→ **What is asked**
Write out the records verbatim, from the line containing "Task: Click the Pause" to the line containing "(x=81, y=60)", including both of those lines.
══ Raw data ══
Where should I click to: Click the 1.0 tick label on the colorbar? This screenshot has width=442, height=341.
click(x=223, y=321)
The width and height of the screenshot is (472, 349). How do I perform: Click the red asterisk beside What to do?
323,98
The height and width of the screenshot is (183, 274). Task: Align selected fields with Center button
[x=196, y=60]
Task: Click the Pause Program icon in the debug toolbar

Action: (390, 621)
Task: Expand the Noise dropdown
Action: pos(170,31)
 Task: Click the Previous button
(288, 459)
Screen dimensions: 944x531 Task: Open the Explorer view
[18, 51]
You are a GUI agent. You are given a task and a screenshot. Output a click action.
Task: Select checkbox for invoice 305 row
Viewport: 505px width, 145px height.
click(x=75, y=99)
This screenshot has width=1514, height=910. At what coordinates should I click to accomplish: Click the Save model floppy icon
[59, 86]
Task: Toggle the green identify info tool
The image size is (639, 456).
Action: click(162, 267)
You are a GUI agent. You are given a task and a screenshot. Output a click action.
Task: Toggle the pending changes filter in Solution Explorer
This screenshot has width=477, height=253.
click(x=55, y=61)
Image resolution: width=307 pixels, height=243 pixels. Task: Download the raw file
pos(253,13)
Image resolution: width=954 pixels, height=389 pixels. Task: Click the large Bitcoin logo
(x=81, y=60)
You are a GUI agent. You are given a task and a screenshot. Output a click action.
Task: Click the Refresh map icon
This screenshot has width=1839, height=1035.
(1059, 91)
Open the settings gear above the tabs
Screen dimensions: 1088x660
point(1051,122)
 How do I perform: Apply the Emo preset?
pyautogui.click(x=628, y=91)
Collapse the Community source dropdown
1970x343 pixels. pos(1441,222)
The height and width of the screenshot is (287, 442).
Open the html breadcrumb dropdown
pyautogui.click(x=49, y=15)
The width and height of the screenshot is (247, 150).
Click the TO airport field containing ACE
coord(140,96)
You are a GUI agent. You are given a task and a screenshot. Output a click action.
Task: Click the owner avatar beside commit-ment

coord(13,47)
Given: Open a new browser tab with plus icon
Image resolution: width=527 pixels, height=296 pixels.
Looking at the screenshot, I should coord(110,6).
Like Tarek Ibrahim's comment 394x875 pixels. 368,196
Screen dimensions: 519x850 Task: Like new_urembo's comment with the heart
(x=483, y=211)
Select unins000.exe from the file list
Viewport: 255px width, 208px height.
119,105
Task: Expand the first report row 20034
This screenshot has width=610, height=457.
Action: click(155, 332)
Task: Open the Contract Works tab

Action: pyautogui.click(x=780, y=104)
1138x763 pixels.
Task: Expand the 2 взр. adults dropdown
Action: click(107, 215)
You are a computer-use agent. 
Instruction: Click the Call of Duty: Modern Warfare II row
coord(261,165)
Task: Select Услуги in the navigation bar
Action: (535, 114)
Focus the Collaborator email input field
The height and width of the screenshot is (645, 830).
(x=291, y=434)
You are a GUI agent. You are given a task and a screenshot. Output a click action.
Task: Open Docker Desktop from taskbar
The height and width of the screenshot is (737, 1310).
═══
→ **Response to the task**
Task: Click the Pause Program icon in the debug toolbar

Action: (390, 621)
Task: Expand the Noise dropdown
Action: pos(170,31)
 Task: Click the Previous button
(288, 459)
Screen dimensions: 944x531 Task: Open the Explorer view
[18, 51]
You are a GUI agent. You are given a task and a screenshot. Output a click action.
Task: Select checkbox for invoice 305 row
Viewport: 505px width, 145px height.
click(x=75, y=99)
This screenshot has width=1514, height=910. At what coordinates should I click to accomplish: Click the Save model floppy icon
[59, 86]
Task: Toggle the green identify info tool
The image size is (639, 456).
Action: click(162, 267)
You are a GUI agent. You are given a task and a screenshot. Output a click action.
Task: Toggle the pending changes filter in Solution Explorer
This screenshot has width=477, height=253.
click(x=55, y=61)
Image resolution: width=307 pixels, height=243 pixels. Task: Download the raw file
pos(253,13)
Image resolution: width=954 pixels, height=389 pixels. Task: Click the large Bitcoin logo
(x=81, y=60)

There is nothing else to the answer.